Originally Posted By: Mark Hayes
In days of old, I would sometimes buy a CD, listen to a track or two, maybe play it all the way through once, then never play it again.


Great point. How many CDs do we all have with 2 songs we like and 9 that are "filler" tracks? The kicker there is that word "filler", because 10 of us could all buy the same CD and like 2 different songs.

My big turnoff to streaming is this. First of all my only exposure to streaming is Pandora. Years ago when they started. I got it, listened from time to time but quit because of this.

I typed in David Sanborn. I got two songs by Sanborn and then started to get other sax players. I don't WANT other sax players. I want Sanborn. If I want Grover Washington, another idol of mine, I will ask for Grover Washington. That same concept is why I will NEVER listen to the radio. 2 songs, 8 minutes of commercials, then 2 more songs that THEY choose for me. I have many gigs of music on a thumb drive in my car. My radio allows me to search by song title, artist, genre, etc. So when I feel like hearing Dr Dog, I can listen to the 15 Dr Dog songs I have. Then maybe Dawes. Then maybe Willie Nelson. On days I just want music of any kind I set it to random and it can randomly pick songs from those many gigs.
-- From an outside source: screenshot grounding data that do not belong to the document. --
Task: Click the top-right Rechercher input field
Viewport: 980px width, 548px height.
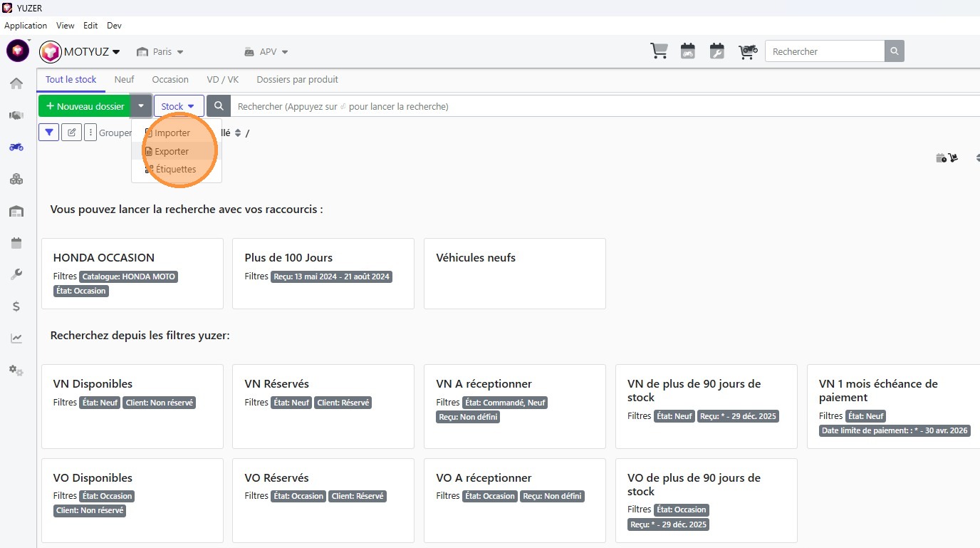Action: [825, 51]
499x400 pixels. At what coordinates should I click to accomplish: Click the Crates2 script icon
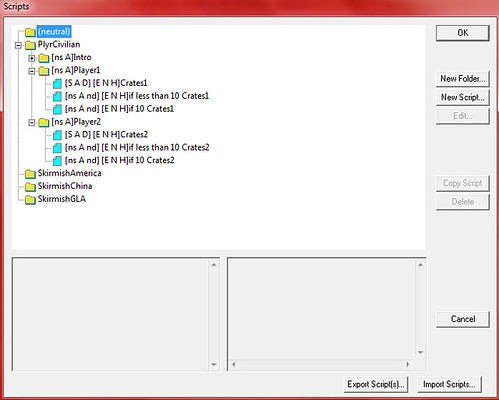(x=57, y=135)
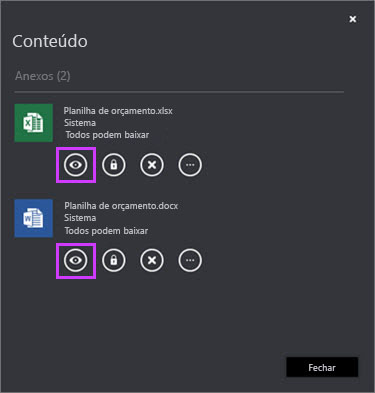
Task: Open the Planilha de orçamento.xlsx file name
Action: point(118,111)
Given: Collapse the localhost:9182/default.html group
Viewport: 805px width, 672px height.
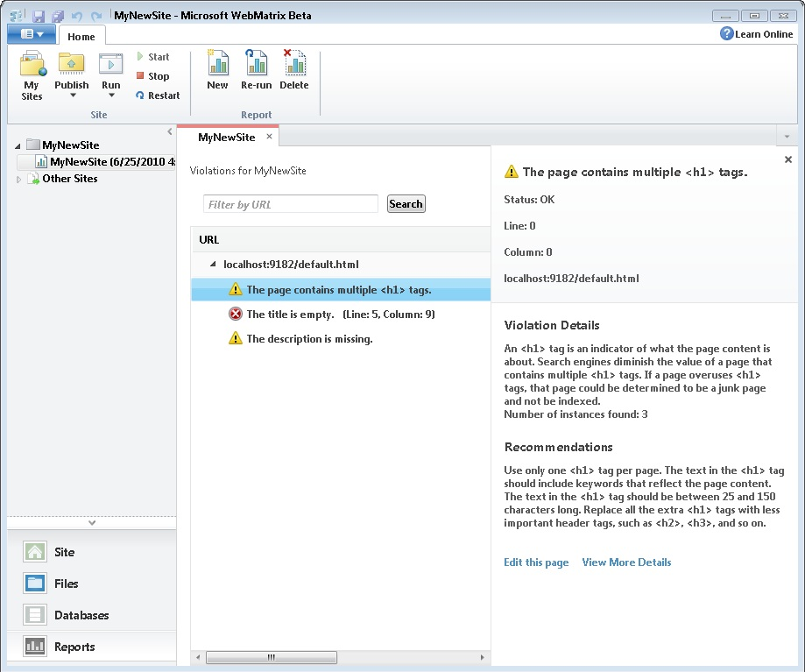Looking at the screenshot, I should point(212,264).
Does Spotify play JUST a selected artist? I hear people talk about their Spotify playlist. I don't know what that means in context. Do you have to add songs one at a time when they play? Do you specify artists? Also I don't live on my cell phone. I use computers for almost everything but phone calls. (Of course when I am away from home I use it for other things, but so many people use their cell phone in lieu of a computer and I don't know why anybody prefers reading that tiny screen and pecking on the screen like a chicken eating grain.)

I also don't like having to create accounts for everything. Every time you do that exposes you to the inevitable security breach where your information is stolen, or as often happens, greedily sold to mass emailers.

Floyd also made a good point about young people not buying music because they stream 24/7 and sales is one of the major metrics used to form a perspective of old vs new. What is selling and what is not.

A lot factors into it. Bands now make so much money so fast that after a few years they consider that they may have milked their audience to the point where they are dry and then branch out into new projects so they can start the milking process again. They (sometimes thankfully) don't stay together long enough to get old and put out weak reinventions of their former self and play the nostalgia tours. (see: REO Speedwagon, Journey, Styx... there comes a point to let it go.) So music doesn't have a chance to get "old" anymore. A lot to consider in this discussion.

Last edited by eddie1261; 01/27/22 06:35 AM.